Anderson, cert. denied--today

2/20/2024

 
https://www.supremecourt.gov/search.aspx?filename=/docket/docketfiles/html/public/23-437.html
Donald G Rehkopf, Jr.
2/22/2024 11:10:42

The denial of certiorari in Anderson on the unanimity of courts-martial verdicts, does not end the constitutional issue, nor does it mean that the issue is moot. As SCOTUS itself has repeatedly said for years, “The denial of a writ of certiorari imports no expression of opinion upon the merits of the case, as the bar has been told many times.” U.S. v. Carver, 260 U.S. 482, 490 (1923).

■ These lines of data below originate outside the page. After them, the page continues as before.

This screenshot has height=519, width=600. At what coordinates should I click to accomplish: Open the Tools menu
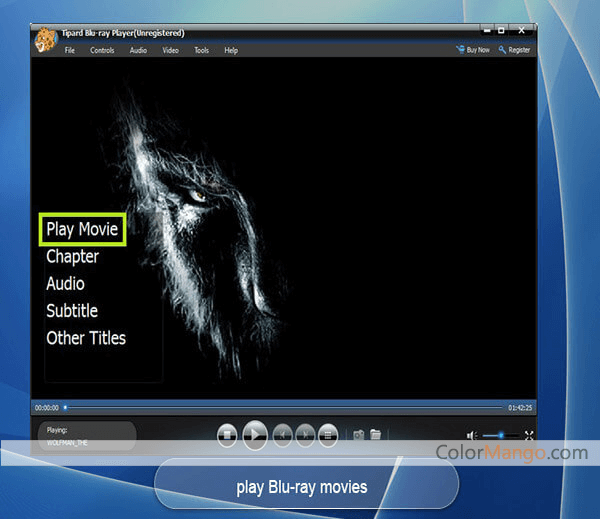(201, 50)
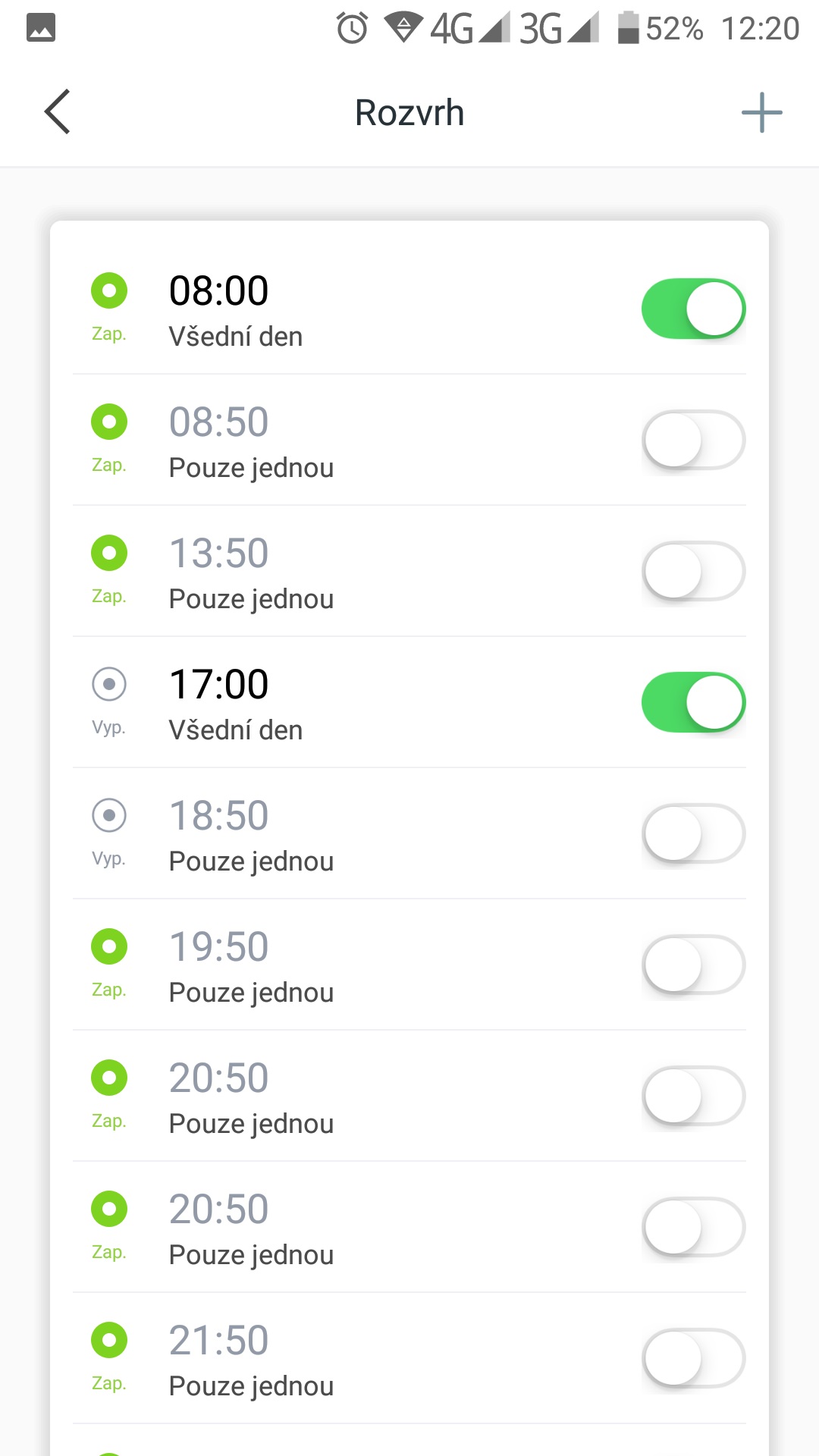Tap the Rozvrh page title
Image resolution: width=819 pixels, height=1456 pixels.
(x=410, y=113)
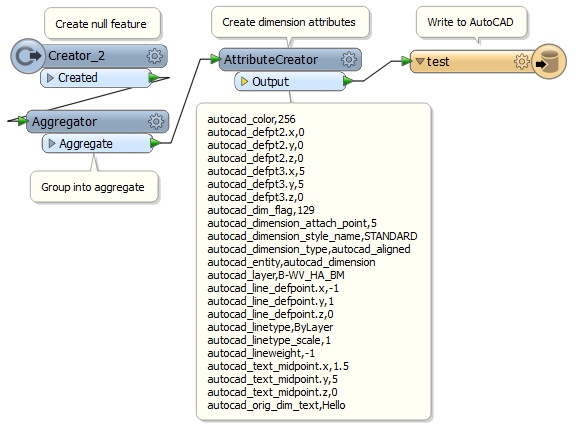This screenshot has width=576, height=428.
Task: Expand the Created output port triangle
Action: click(x=51, y=78)
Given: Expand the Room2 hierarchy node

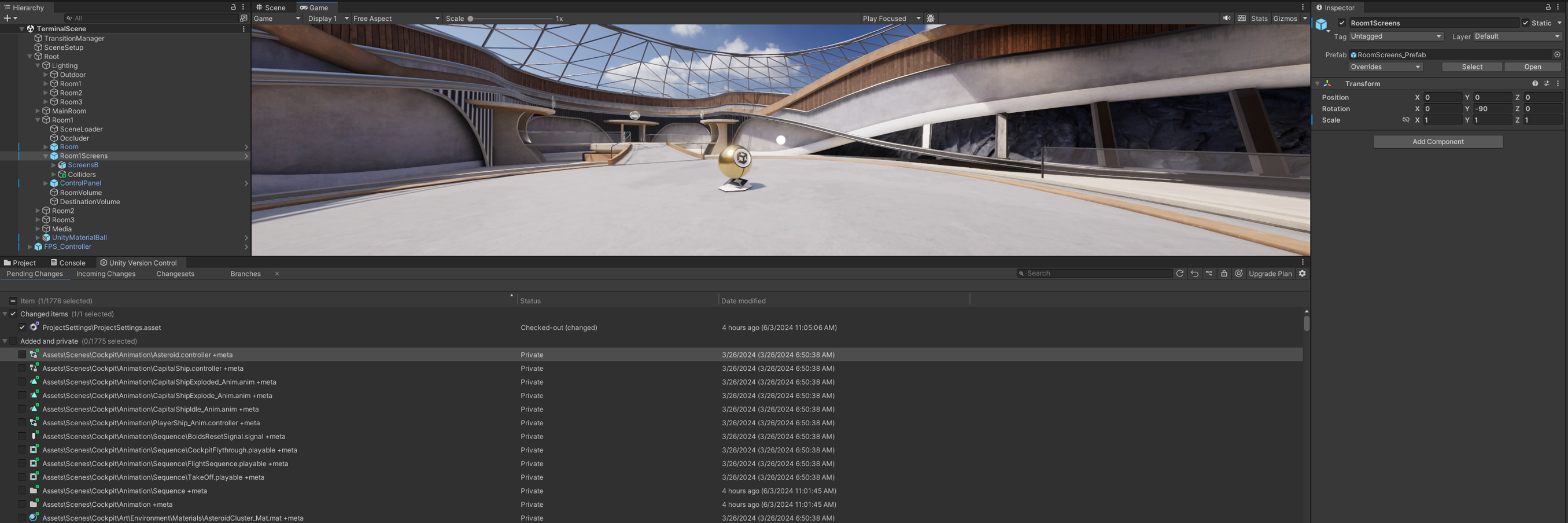Looking at the screenshot, I should tap(38, 211).
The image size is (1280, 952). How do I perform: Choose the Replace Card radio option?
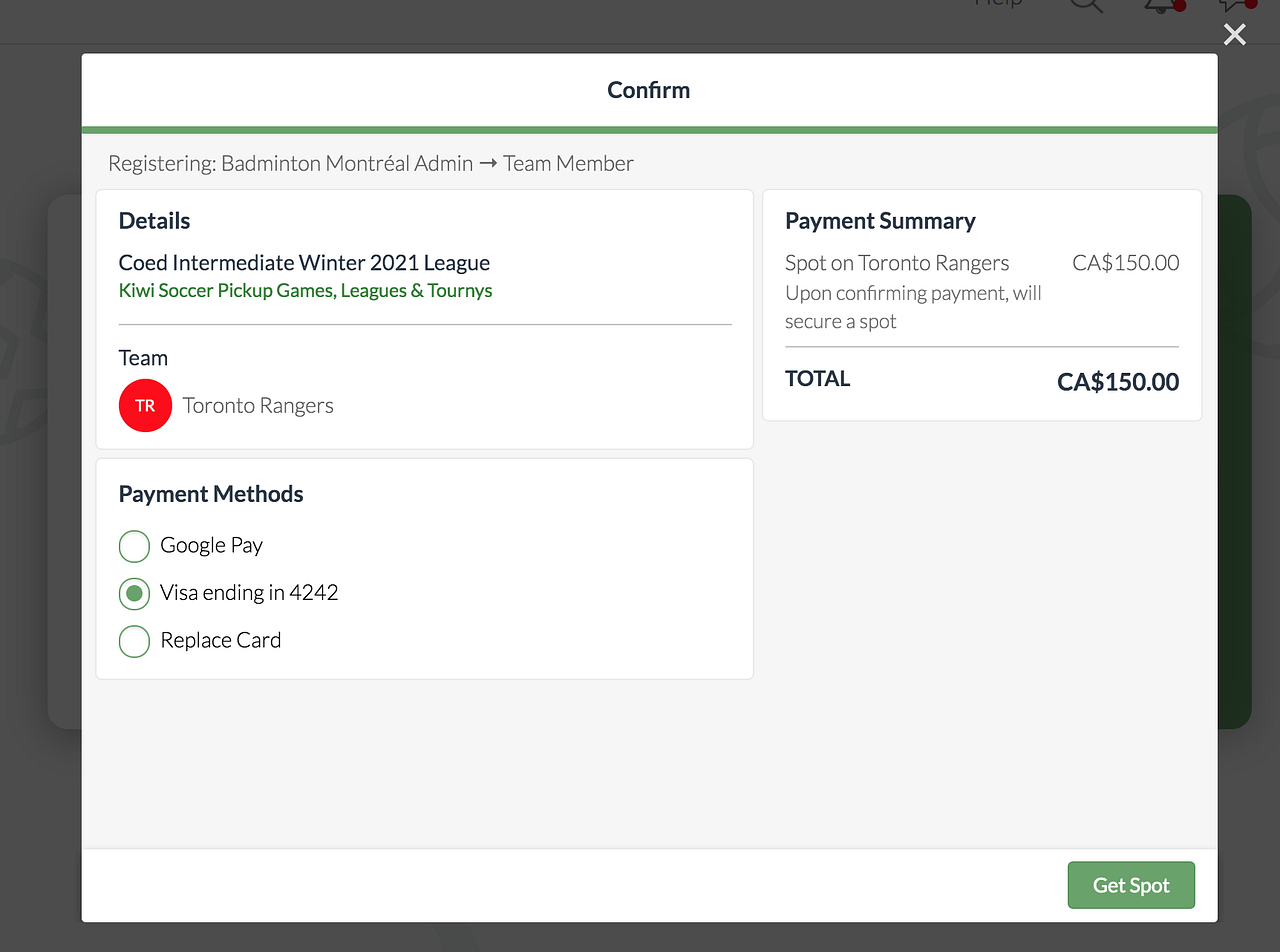pyautogui.click(x=134, y=641)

While CAAF’s decision in Anderson remains the controlling precedent within the military justice regime, CAAF is not the final arbiter of constitutional questions. Since the question remains open, while courts-martial are bound by Anderson, defense counsel can, may, and should (for preservation purposes) continue to press the issue of unanimity–doing so is ethically permissible under the applicable Rules of Professional Conduct, R. 3.1, which states in relevant part:

A lawyer shall not bring or defend a proceeding, or assert or controvert an issue therein, unless there is a basis in law and fact for doing so that is not frivolous, which includes a good faith argument for an extension, modification or reversal of existing law.

There are a number of speculative reasons for the denial, but they are just that–speculation. However, as the Government pointed out, Congress is considering a statutory change to the UCMJ, mandating (at least in “serious” cases) unanimous verdicts. That has happened before. In 2000, Private Ronald Gray’s capital case was pending before SCOTUS. Gray was convicted of capital murder and sentenced to death by a GCM, but convicted and sentenced over defense objection by a six person Panel. Congress amended the UCMJ to mandate 12 person panels by adding Article 25a(a), and certiorari was denied. Additionally, there were some procedural issues in Anderson that generally the Court wants to “percolate” in an Article III, court where a better-focused record can be had.

Philip D. Cave link
2/22/2024 12:32:29

Don, CAAF follows the same principle as in Carver. And, don't forget "Fosler" (upset 60 years of precedent) and temporarily "Mangahas" (upset some years of precedent). I think this is the CAAF case, United States v. McGriff, 78 M.J. 487, 487 (C.A.A.F. 2019). In Weiss, Code 45 had filed several petitions, all denied, Perhaps SCOTUS got tired of the regular petitions, who knows.

Donald G Rehkopf, Jr.
2/22/2024 16:18:10

Or until some Article III court grants habeas relief and the SG seeks cert to settle the issue, or Congress mandates it (fat chance IMHO).

Michael Stanski
2/23/2024 10:52:53

FYSA, Section 536 of NDAA FY24 requires DOD to study and report on this issue by 2025.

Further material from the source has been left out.